Update on extension support in the new Firefox for Android - robin_reala
https://blog.mozilla.org/addons/2020/09/02/update-on-extension-support-in-the-new-firefox-for-android/
======
jmiskovic
My BS senses are tingling slightly. Enabling most popular extensions seems
like a calculated move to silence the majority. Is it Mozilla's role to hand-
pick, test and optimize third-party extensions? They still don't clarify if
'unblessed' extensions will ever be allowed.

The internet is more and more consumed via mobile devices. User extensions are
the only practical way for user to control the experience. For example, Video
Speed Controller is amazing way to reign control over various video controls
all using same shortcuts. Old Reddit Redirect makes reddit useable again. Such
extensions won't be most popular but are essential to my browsing experience.

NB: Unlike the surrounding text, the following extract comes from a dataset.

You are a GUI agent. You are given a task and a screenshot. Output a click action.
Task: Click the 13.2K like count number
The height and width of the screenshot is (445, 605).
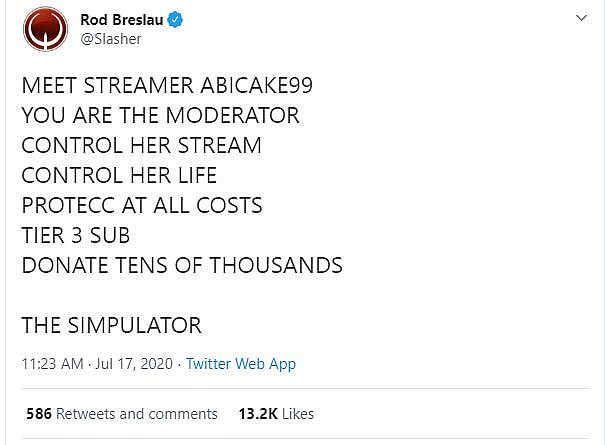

I'm not sure why Mozilla wouldn't allow any extension to run on mobile
Firefox, and just let third-party developers port/adapt extensions as needed?

------
boring_twenties
Anyone notice that it's impossible to browse to a private DNS name in the new
Firefox for Android?

It's because of DoH, but there seems to be no way to disable it on Android.
The entire 'Network Settings' tab seems to be missing from the settings page.

Even worse, it then submits the entire URL to the default search engine, even
if you manually input it starting with scheme:// and everything.

I worked around the first part by blocking 1.1.1.1 at my router, but there are
still some major annoyances. First, one has to enter the scheme:// portion to
even attempt DNS lookup (as opposed to search engine). In previous versions,
adding a trailing slash to the hostname was sufficient. And again, even with
the full URL it will send the whole thing to the search engine if the hostname
lookup fails.

While debugging this I un-disabled the Chrome app for the first time in 3
years and it doesn't seem to have any of these braindead issues. Maybe it's
time I consider if I'd rather just deal with the ads.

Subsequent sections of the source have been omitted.